▶ **PROBLEM**: Please print the data that follows, keeping every line exact.

-----

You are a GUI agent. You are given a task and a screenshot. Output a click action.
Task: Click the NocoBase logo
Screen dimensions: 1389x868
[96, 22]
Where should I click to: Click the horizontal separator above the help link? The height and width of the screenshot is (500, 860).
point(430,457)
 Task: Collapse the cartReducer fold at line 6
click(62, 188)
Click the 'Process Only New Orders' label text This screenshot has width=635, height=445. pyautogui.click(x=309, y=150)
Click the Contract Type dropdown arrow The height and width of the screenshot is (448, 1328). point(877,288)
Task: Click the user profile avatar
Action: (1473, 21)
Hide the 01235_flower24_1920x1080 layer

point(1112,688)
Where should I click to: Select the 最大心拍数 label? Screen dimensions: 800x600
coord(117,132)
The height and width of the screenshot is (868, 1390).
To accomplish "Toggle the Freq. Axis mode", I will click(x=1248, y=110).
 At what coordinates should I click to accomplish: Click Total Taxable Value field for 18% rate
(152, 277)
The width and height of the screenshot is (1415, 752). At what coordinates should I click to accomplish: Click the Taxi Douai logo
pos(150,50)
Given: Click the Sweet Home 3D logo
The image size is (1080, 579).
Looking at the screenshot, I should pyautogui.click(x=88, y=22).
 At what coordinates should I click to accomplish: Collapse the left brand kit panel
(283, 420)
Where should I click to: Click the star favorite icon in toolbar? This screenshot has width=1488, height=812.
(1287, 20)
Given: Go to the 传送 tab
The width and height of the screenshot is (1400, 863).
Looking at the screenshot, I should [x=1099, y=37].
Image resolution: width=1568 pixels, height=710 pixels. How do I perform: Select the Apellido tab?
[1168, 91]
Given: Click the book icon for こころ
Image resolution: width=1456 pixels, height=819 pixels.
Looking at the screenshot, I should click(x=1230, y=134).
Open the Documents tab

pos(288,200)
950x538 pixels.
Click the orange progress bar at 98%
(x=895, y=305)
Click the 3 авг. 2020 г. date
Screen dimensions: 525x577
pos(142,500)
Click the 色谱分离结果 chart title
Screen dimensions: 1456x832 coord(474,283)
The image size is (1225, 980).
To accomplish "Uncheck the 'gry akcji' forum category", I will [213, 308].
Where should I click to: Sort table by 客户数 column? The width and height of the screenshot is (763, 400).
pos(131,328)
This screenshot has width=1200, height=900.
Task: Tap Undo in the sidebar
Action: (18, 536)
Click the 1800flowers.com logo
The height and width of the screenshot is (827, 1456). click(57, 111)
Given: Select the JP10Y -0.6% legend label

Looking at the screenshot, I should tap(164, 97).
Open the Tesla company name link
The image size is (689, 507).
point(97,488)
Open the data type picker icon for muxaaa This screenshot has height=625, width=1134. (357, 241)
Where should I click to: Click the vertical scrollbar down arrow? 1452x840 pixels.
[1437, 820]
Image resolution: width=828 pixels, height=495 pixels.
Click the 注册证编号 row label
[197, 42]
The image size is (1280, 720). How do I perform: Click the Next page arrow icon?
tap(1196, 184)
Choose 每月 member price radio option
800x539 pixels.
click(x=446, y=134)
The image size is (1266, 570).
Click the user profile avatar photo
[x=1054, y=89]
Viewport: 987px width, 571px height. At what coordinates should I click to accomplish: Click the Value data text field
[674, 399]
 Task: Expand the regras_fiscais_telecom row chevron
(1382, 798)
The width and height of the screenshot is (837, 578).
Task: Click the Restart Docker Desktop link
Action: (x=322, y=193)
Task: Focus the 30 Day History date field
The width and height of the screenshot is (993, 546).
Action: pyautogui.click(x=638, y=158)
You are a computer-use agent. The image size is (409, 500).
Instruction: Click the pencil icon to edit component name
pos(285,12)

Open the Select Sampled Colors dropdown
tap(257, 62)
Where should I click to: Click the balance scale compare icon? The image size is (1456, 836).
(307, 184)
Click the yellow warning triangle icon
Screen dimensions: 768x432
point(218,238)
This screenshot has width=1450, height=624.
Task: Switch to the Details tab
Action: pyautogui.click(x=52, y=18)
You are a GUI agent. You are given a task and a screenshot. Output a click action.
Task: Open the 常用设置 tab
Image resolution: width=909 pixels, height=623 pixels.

-----

▶ **FINISHED EXERCISE**:
You are a GUI agent. You are given a task and a screenshot. Output a click action.
Task: Click the NocoBase logo
Screen dimensions: 1389x868
[96, 22]
Where should I click to: Click the horizontal separator above the help link? The height and width of the screenshot is (500, 860).
point(430,457)
 Task: Collapse the cartReducer fold at line 6
click(62, 188)
Click the 'Process Only New Orders' label text This screenshot has width=635, height=445. pyautogui.click(x=309, y=150)
Click the Contract Type dropdown arrow The height and width of the screenshot is (448, 1328). point(877,288)
Task: Click the user profile avatar
Action: (1473, 21)
Hide the 01235_flower24_1920x1080 layer

point(1112,688)
Where should I click to: Select the 最大心拍数 label? Screen dimensions: 800x600
coord(117,132)
The height and width of the screenshot is (868, 1390).
To accomplish "Toggle the Freq. Axis mode", I will click(x=1248, y=110).
 At what coordinates should I click to accomplish: Click Total Taxable Value field for 18% rate
(152, 277)
The width and height of the screenshot is (1415, 752). At what coordinates should I click to accomplish: Click the Taxi Douai logo
pos(150,50)
Given: Click the Sweet Home 3D logo
The image size is (1080, 579).
Looking at the screenshot, I should pyautogui.click(x=88, y=22).
 At what coordinates should I click to accomplish: Collapse the left brand kit panel
(283, 420)
Where should I click to: Click the star favorite icon in toolbar? This screenshot has width=1488, height=812.
(1287, 20)
Given: Go to the 传送 tab
The width and height of the screenshot is (1400, 863).
Looking at the screenshot, I should [x=1099, y=37].
Image resolution: width=1568 pixels, height=710 pixels. How do I perform: Select the Apellido tab?
[1168, 91]
Given: Click the book icon for こころ
Image resolution: width=1456 pixels, height=819 pixels.
Looking at the screenshot, I should click(x=1230, y=134).
Open the Documents tab

pos(288,200)
950x538 pixels.
Click the orange progress bar at 98%
(x=895, y=305)
Click the 3 авг. 2020 г. date
Screen dimensions: 525x577
pos(142,500)
Click the 色谱分离结果 chart title
Screen dimensions: 1456x832 coord(474,283)
The image size is (1225, 980).
To accomplish "Uncheck the 'gry akcji' forum category", I will [213, 308].
Where should I click to: Sort table by 客户数 column? The width and height of the screenshot is (763, 400).
pos(131,328)
This screenshot has width=1200, height=900.
Task: Tap Undo in the sidebar
Action: (18, 536)
Click the 1800flowers.com logo
The height and width of the screenshot is (827, 1456). click(57, 111)
Given: Select the JP10Y -0.6% legend label

Looking at the screenshot, I should tap(164, 97).
Open the Tesla company name link
The image size is (689, 507).
point(97,488)
Open the data type picker icon for muxaaa This screenshot has height=625, width=1134. (357, 241)
Where should I click to: Click the vertical scrollbar down arrow? 1452x840 pixels.
[1437, 820]
Image resolution: width=828 pixels, height=495 pixels.
Click the 注册证编号 row label
[197, 42]
The image size is (1280, 720). How do I perform: Click the Next page arrow icon?
tap(1196, 184)
Choose 每月 member price radio option
800x539 pixels.
click(x=446, y=134)
The image size is (1266, 570).
Click the user profile avatar photo
[x=1054, y=89]
Viewport: 987px width, 571px height. At what coordinates should I click to accomplish: Click the Value data text field
[674, 399]
 Task: Expand the regras_fiscais_telecom row chevron
(1382, 798)
The width and height of the screenshot is (837, 578).
Task: Click the Restart Docker Desktop link
Action: (x=322, y=193)
Task: Focus the 30 Day History date field
The width and height of the screenshot is (993, 546).
Action: pyautogui.click(x=638, y=158)
You are a computer-use agent. The image size is (409, 500).
Instruction: Click the pencil icon to edit component name
pos(285,12)

Open the Select Sampled Colors dropdown
tap(257, 62)
Where should I click to: Click the balance scale compare icon? The image size is (1456, 836).
(307, 184)
Click the yellow warning triangle icon
Screen dimensions: 768x432
point(218,238)
This screenshot has width=1450, height=624.
Task: Switch to the Details tab
Action: pyautogui.click(x=52, y=18)
You are a GUI agent. You are given a task and a screenshot. Output a click action.
Task: Open the 常用设置 tab
Image resolution: width=909 pixels, height=623 pixels.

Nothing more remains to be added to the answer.